→ Your task:
Beginning with the line that holds "This screenshot has width=412, height=179.", copy each line to the end of the records exactly, except the pictures.
----- Working data
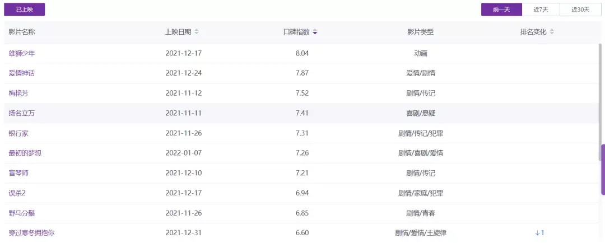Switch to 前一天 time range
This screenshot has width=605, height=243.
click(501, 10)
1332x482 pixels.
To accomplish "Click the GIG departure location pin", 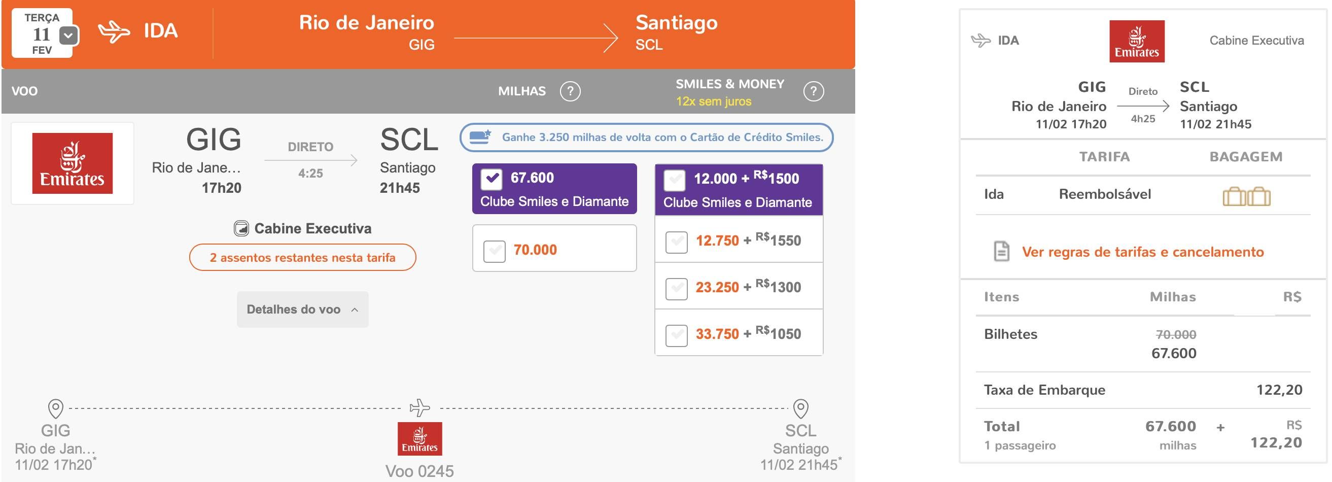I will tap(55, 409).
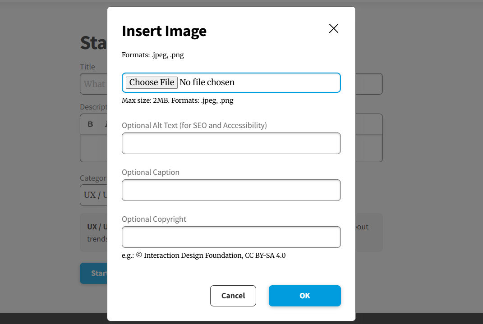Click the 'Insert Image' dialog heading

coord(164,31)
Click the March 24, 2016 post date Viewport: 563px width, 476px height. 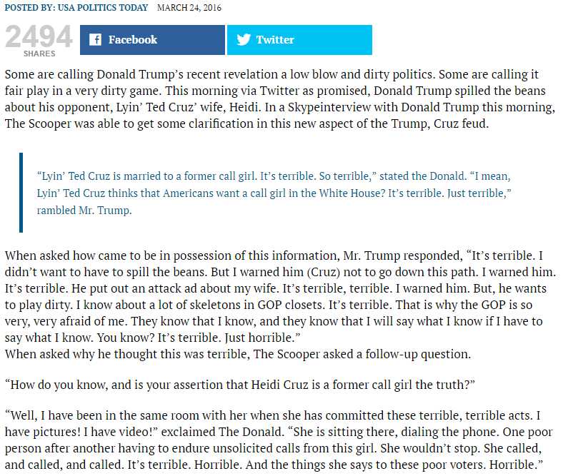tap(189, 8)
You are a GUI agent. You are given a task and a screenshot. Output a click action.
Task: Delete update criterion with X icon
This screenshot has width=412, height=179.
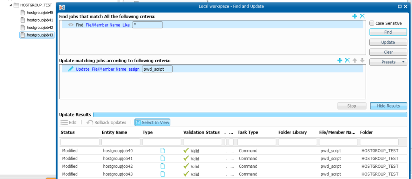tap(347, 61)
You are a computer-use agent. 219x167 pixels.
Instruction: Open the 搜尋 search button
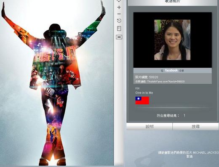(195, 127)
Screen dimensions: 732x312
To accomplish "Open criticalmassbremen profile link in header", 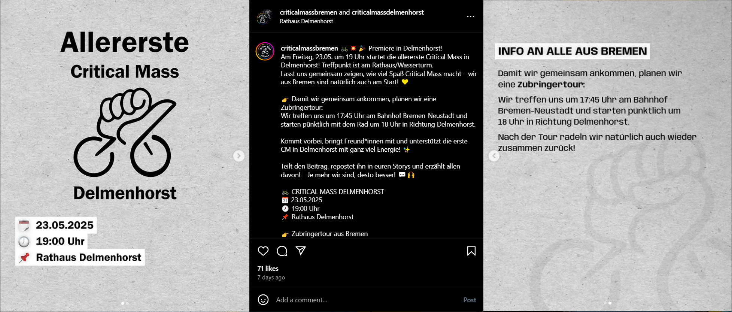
----------
→ Answer box:
This screenshot has width=412, height=179.
tap(347, 61)
You are a computer-use agent. 219x167 pixels.
Instruction: Open the 搜尋 search button
(195, 127)
Screen dimensions: 732x312
To accomplish "Open criticalmassbremen profile link in header", 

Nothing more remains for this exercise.